In the recent missional readings, biblical scholars have explicitly expressed their dissatisfaction with the narrow application of the term in bearing Christian witness. Though the narrow understanding of “mission” limited to mere “sendness of the church” is not completely rejected, it has been viewed to be insufficient to comprehend the wider significance of the mission. In fact, Bosch opines that “mission remains undefinable; it should never be incarcerated in the narrow confines of our own predilections.” Wright uses “the term mission in its more general sense of a long-term purpose or goal that is to be achieved through proximate objectives and planned action.” He defines “mission” saying: “Fundamentally, our mission (if it is biblically informed and validated) means our committed participation as God’s people, at God’s invitation and command, in God’s own mission within the history of God’s world for the redemption of God’s creation.” In other words, it is not just a God’s chosen individual’s activity to extend salvation to those beyond the reach of God’s saving act “but the vocation of a whole people who play part in God’s salvation on behalf of the whole world.” In doing so, according to Goheen, the church situates herself in the direction of the biblical narrative, that is, “from the particular to the universal.” Then, God’s election of his people is not an end in itself but a means to bless all the nations.
Missional
In recent discussions, the term missional is used in “a less technical and broader sense as something characterized by mission and related to the mission of God.” However, when used as a qualifier of the following referent in a sentence, it assumes a technical nature.
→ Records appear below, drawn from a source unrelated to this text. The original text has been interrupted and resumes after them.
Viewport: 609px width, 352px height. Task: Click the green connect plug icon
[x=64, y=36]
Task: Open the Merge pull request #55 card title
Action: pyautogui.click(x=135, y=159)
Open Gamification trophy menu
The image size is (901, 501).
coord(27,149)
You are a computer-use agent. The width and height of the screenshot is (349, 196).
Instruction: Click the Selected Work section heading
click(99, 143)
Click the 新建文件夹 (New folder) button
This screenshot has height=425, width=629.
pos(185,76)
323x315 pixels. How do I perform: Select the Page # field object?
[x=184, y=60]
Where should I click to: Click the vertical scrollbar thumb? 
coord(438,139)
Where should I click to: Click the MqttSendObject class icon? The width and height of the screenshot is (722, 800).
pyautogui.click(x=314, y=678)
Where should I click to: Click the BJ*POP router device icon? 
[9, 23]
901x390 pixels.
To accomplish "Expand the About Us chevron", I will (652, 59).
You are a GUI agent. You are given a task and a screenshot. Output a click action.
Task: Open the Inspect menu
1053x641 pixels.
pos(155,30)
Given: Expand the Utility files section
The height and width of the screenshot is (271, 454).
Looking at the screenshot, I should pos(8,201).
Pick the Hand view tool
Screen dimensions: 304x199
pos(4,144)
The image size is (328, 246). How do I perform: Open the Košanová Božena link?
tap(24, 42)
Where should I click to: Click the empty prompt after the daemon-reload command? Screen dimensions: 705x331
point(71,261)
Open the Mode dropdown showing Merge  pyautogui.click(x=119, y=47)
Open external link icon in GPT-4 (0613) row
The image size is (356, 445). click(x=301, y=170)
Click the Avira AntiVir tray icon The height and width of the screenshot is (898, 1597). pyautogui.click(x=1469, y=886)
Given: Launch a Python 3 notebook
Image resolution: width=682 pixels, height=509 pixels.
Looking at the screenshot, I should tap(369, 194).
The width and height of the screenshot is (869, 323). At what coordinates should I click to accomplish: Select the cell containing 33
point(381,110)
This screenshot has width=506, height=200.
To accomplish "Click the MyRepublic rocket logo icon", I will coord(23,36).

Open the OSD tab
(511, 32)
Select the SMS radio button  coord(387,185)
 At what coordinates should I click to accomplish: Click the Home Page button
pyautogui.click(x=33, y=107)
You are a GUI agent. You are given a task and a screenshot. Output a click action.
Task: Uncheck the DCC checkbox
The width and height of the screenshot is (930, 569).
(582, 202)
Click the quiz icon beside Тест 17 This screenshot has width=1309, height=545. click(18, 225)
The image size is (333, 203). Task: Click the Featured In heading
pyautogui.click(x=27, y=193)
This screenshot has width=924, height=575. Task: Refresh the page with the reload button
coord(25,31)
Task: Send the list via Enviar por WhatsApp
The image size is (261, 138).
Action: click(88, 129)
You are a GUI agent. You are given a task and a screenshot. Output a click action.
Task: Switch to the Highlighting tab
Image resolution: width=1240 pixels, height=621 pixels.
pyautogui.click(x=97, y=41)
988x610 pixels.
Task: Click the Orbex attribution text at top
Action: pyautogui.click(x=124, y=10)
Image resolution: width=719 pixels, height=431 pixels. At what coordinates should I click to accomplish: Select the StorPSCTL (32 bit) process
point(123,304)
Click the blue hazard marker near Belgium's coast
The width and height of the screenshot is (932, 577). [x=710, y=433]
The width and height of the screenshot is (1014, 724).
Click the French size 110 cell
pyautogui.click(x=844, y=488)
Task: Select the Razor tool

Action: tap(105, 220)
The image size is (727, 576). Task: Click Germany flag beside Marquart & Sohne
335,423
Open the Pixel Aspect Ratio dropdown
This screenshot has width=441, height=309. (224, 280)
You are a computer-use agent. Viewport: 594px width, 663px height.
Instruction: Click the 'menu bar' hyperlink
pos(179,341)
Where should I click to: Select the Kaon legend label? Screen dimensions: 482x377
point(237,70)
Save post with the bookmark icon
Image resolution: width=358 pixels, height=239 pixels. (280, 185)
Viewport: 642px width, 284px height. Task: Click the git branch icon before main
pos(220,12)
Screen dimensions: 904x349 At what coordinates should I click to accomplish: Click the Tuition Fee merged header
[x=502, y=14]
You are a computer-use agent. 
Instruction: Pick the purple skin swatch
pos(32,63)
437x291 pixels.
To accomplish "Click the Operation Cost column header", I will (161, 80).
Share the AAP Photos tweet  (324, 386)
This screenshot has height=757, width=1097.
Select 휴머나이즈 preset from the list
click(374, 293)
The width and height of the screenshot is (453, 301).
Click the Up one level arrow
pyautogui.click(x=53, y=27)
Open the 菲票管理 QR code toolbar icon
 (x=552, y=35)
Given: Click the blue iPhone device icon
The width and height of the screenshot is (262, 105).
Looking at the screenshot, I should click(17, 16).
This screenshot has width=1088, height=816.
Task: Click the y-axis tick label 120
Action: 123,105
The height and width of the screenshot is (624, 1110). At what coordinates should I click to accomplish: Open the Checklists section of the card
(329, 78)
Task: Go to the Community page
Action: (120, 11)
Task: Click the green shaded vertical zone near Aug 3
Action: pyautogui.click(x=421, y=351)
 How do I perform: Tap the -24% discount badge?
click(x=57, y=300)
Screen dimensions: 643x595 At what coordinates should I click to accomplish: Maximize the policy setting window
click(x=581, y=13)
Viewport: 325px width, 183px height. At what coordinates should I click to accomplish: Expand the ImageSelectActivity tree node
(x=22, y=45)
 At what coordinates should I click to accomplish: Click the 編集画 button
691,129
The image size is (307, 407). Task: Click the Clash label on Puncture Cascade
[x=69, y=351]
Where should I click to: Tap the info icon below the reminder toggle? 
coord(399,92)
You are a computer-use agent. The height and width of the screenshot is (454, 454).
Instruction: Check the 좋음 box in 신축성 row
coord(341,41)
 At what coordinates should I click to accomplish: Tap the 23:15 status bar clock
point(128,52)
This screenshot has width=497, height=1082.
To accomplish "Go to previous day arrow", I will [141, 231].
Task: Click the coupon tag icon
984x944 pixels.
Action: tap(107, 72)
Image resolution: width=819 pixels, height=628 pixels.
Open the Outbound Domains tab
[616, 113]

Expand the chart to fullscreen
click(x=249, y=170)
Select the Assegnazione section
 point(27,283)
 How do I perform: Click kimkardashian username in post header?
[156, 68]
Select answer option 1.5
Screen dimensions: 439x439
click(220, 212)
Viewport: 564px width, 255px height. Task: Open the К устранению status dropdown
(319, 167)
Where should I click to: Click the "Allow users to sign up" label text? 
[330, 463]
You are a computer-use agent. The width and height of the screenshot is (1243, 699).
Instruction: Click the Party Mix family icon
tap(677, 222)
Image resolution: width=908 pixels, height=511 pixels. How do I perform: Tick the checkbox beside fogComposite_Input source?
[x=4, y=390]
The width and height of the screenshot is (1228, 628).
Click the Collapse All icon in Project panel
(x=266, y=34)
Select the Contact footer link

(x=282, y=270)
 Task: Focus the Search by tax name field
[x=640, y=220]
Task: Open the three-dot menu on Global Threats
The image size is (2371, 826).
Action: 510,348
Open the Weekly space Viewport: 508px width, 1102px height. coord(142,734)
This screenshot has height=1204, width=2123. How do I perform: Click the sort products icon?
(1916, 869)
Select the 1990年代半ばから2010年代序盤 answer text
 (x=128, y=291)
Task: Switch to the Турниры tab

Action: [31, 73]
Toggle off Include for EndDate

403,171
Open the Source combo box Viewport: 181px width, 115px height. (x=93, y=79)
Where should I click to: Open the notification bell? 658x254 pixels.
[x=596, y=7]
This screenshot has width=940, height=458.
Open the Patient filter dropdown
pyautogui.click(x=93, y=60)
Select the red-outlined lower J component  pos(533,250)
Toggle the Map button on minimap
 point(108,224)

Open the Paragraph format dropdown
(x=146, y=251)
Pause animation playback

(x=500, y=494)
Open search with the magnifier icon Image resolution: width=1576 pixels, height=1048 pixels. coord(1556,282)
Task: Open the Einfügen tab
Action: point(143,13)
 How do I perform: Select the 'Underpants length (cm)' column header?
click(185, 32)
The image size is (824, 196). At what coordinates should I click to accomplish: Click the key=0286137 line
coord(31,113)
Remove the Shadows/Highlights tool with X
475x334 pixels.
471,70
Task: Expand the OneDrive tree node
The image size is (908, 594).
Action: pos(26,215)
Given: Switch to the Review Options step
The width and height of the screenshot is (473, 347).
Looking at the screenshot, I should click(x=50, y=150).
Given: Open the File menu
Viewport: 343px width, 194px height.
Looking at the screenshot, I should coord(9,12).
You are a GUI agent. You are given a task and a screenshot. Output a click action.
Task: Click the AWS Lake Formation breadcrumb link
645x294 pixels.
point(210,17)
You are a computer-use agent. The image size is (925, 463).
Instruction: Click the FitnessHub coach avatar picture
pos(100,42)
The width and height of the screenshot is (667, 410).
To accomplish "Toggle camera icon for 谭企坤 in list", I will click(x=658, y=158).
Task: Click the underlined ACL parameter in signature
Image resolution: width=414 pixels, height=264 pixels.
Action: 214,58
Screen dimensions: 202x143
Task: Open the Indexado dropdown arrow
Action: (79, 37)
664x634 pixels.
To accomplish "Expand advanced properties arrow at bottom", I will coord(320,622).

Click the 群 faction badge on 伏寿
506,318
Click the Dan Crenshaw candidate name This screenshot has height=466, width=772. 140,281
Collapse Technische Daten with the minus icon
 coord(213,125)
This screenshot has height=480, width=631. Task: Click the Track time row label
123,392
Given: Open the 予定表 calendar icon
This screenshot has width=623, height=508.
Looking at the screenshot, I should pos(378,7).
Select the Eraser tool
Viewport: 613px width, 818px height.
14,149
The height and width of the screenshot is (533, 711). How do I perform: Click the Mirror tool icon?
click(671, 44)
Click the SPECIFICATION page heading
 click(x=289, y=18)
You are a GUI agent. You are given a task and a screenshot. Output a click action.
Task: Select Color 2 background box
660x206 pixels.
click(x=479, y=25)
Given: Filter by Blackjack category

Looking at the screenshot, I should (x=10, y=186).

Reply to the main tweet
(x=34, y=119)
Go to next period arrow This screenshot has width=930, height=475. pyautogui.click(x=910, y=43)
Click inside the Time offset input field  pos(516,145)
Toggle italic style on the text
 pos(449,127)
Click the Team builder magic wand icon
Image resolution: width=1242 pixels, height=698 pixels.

For example, when used as a qualifier of “church,” it redefines the term church. On such occasions, the term highlights the mission character of the referent. It is an adjective that “describes not a specific activity of the church but the very essence and identity of the church as it takes up its role in God’s story in the context of its culture and participates in God’s mission to the world.” For this reason, some scholars like Flemming have preferred to use the term missional over missionary because the latter is often understood in a limited sense underlining a cross-cultural movement with the gospel.
Church
In the light of the paradigmatic shift in the current missiological studies, the missional redefining of the New Testament ecclesiology is vital. Unlike in the Christendom of the Western church, since 1930, there emerged a greater consensus that “the church must be defined and must act as part of the larger mission of God.” A missional church may be defined as a community of God formed and fashioned by its participation in the mission of God to redeem, heal, and restore the world marred by human sin. It recognizes itself primarily not as a sending agency but as the one being sent to participate in the continuous activity of God in the world from the beginning to the eschatological end. In short, no aspect of its life and activity is untouched by God’s redemptive mission. At the foundation of this newer understanding of the theology of mission of God lies the doctrine of the Trinity, which is essential for a right ecclesiology. The true understanding of the church is ultimately rooted in understanding the God of the Bible as a missionary God who sends the church to be Christ’s witness. No doubt, to speak of a missional church is to speak of the church whose essence and purpose of existence is defined in the light of the mission of God. Even the testimony of the New Testament about the apostles founding the communities of God in the Roman world was “to found missional communities to continue the witness that had brought them into being.”